Escaping user-input in your HTML is essential for preventing worlds #1 vulnerability.
When you're embedding user input into javascript, a simple htmlspecialchars won't cut it, you'll need to make sure you're escaping other things, like \n (line endings), and \ (slashes). Google doctype has a good list of characters in need of proper escaping to prevent users breaking your javascript.
However, when I dropped the question if a simple string replacement would be good enough, the members of the Web security mailing list gave me a different answer.
When escaping or filtering output using a blacklist (such as the one published on google doctype) browser/unicode escaping bugs are not taking into consideration. Some new vulnerability might appear in the future, which would immediately open a hole in your app. For this reason its wiser to go with a much more defensive white-list approach, essentially only letting things through you know is safe.
Introducing Reform
Reform is a tool that does exactly this. Reform allows you to escape your data for a javascript, xml, html or vbscript (yes it still exists) context. It provides libraries for Java, .NET, PHP, Perl, Python, Javascript and ASP. Pretty cool!

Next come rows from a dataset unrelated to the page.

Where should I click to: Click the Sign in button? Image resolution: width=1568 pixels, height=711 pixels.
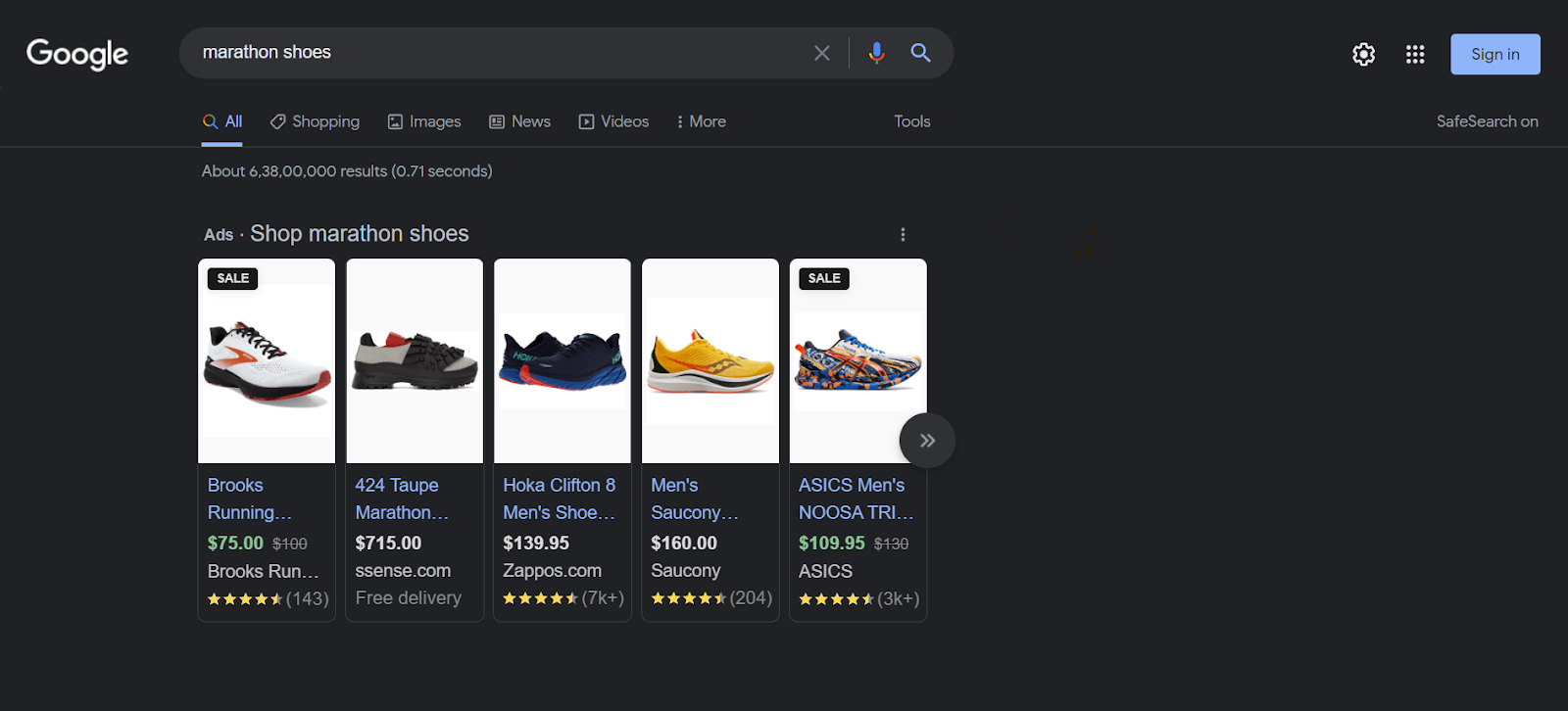(x=1494, y=55)
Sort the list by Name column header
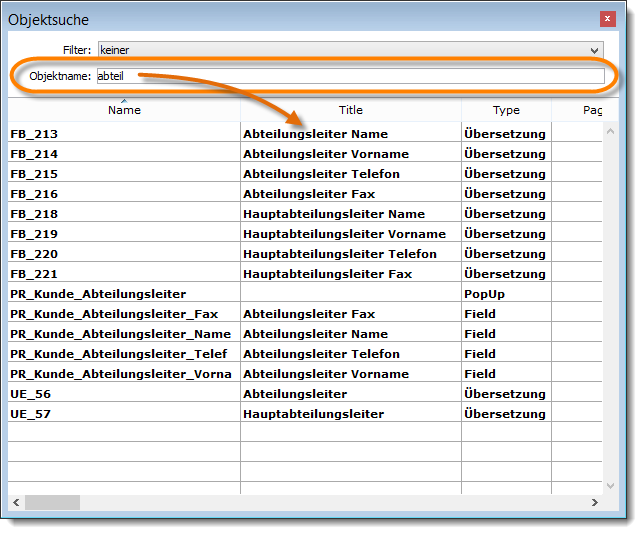642x534 pixels. (124, 110)
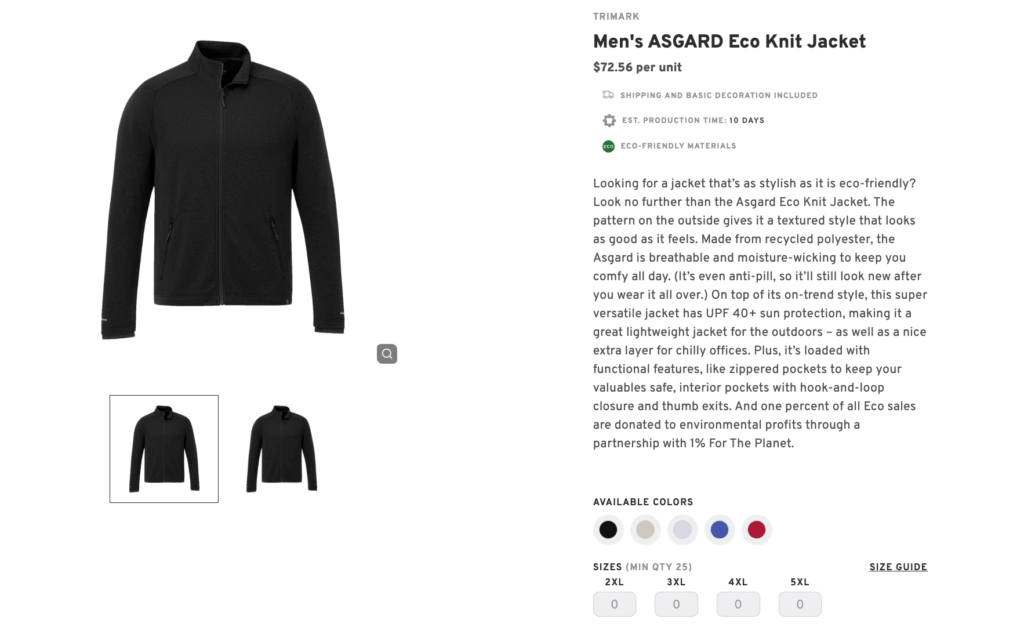Click the 5XL quantity input field

click(800, 604)
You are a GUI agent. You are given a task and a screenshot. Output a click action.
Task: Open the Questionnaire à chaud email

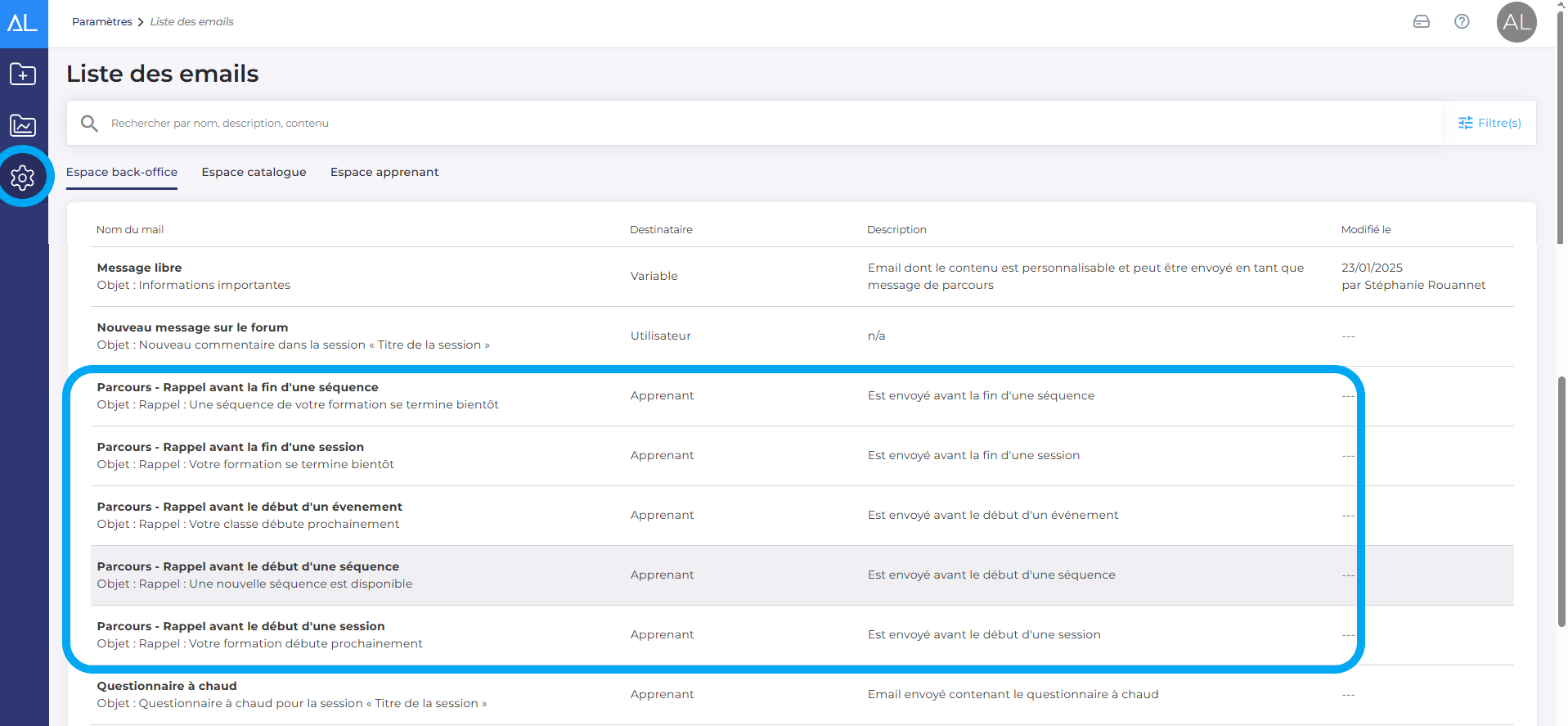point(167,686)

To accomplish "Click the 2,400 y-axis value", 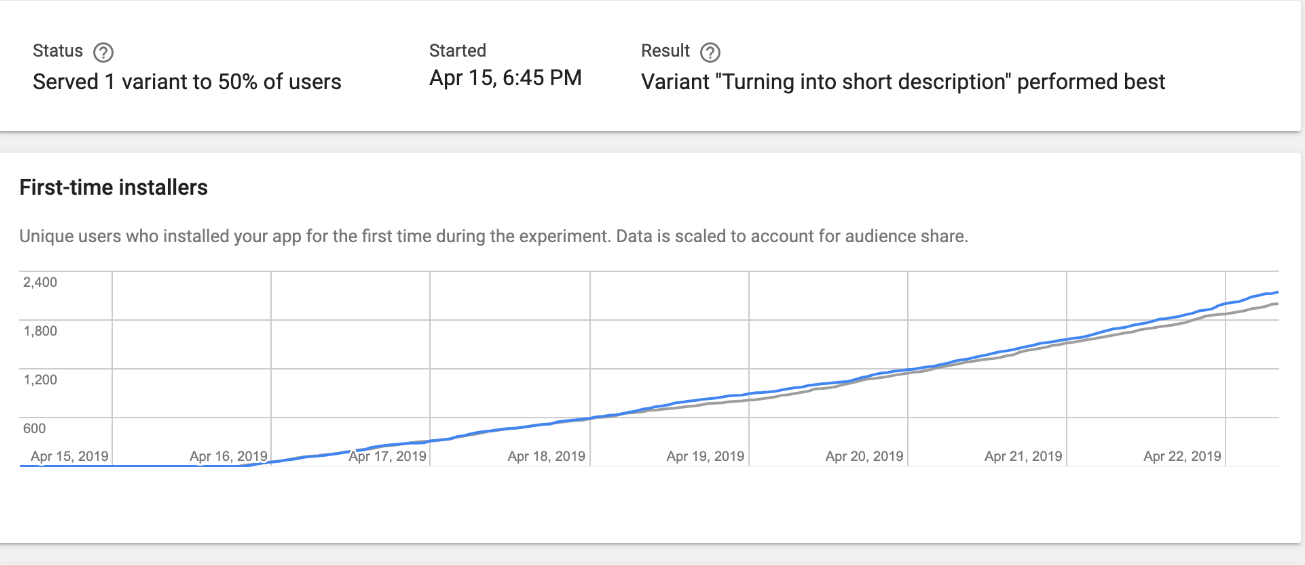I will [41, 282].
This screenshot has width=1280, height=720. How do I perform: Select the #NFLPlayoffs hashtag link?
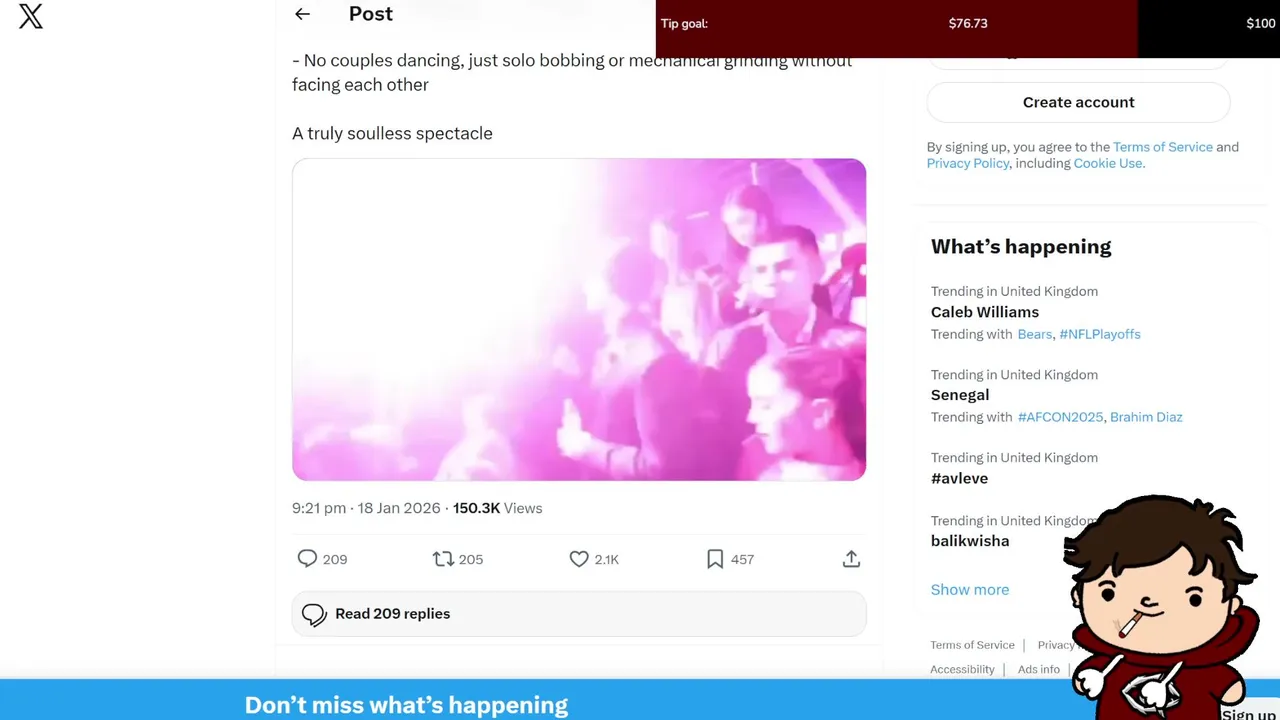[x=1099, y=334]

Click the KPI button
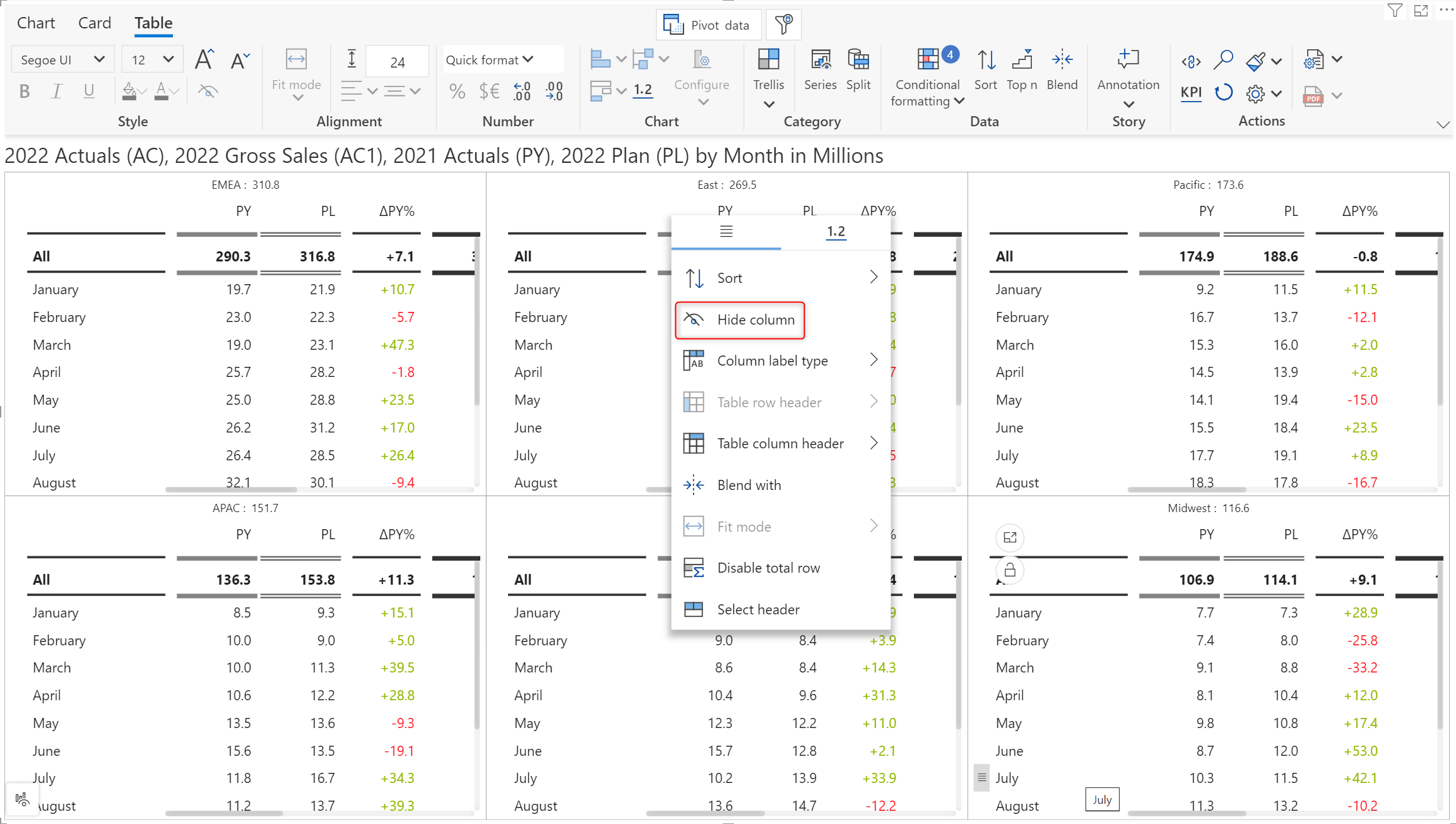[1191, 93]
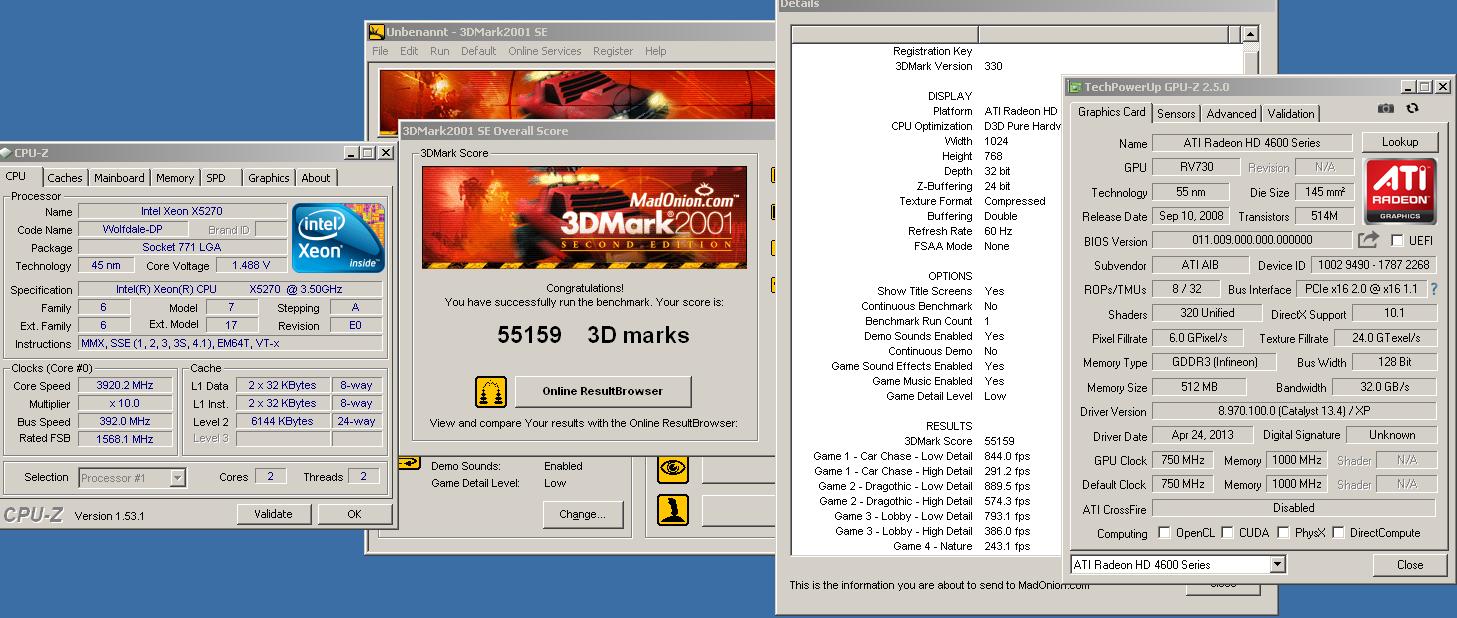Click the question mark beside Bus Interface

[1433, 290]
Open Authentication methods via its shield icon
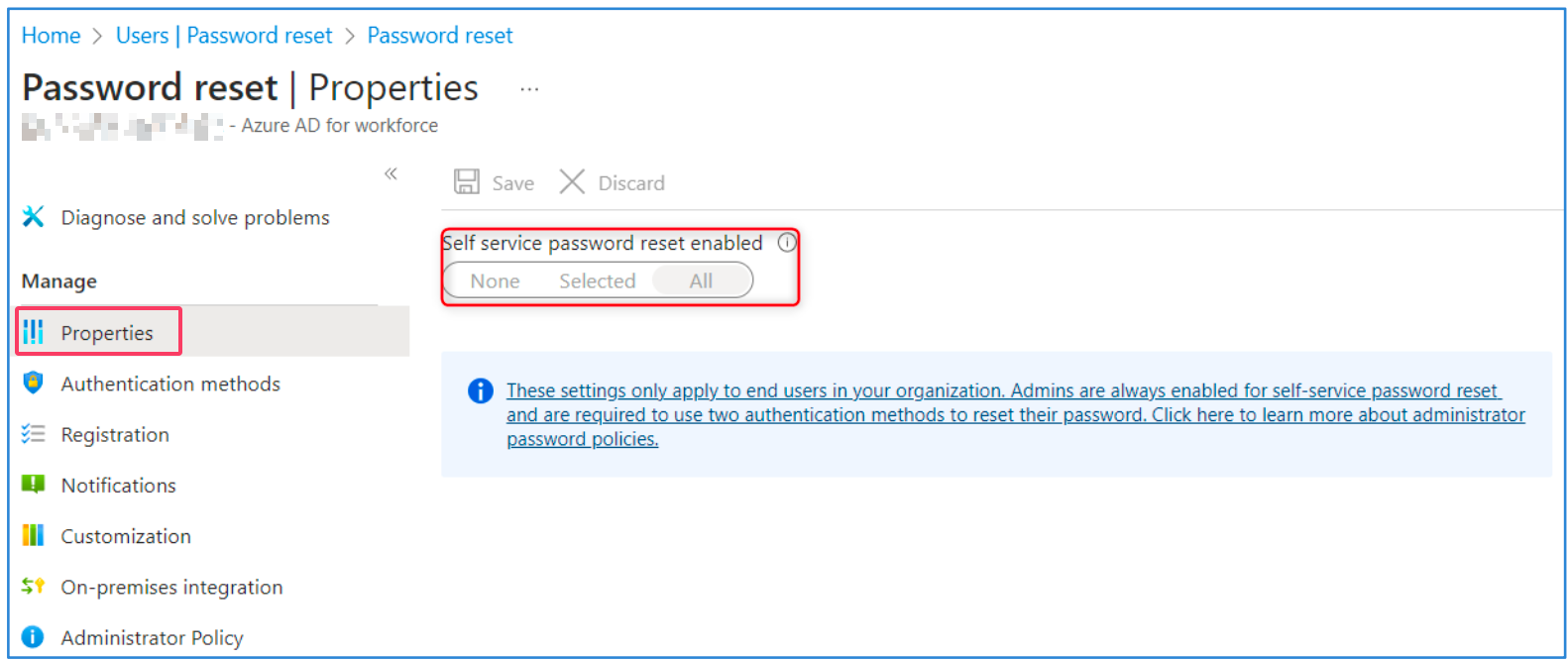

One dislike I have is that it only considers I really small set of unicode codepoints safe, especially when dealing with non-latin languages this is going to add a great deal to the bandwidth usage and the legibility of your sourcecode. One would think there has to be more ranges considered 'safe'.
PHP example:
- <?php
- // Assuming the Reform class is included..
-
- echo '<script type="text/javascript"> var myString = ', Reform::JsString($userInput), '; </script>';
-
- ?>
I made a couple of changes in the PHP version, specifically:
- Prepended the 'static' keyword to every method to make it work in PHP5's strict mode.
- Removed the UTF-8 checks, I'm in a controlled environment, mbstring is installed, and the internal encoding is utf-8.
- Added a parameter to Reform::JsString to not automatically put the string between quotes (').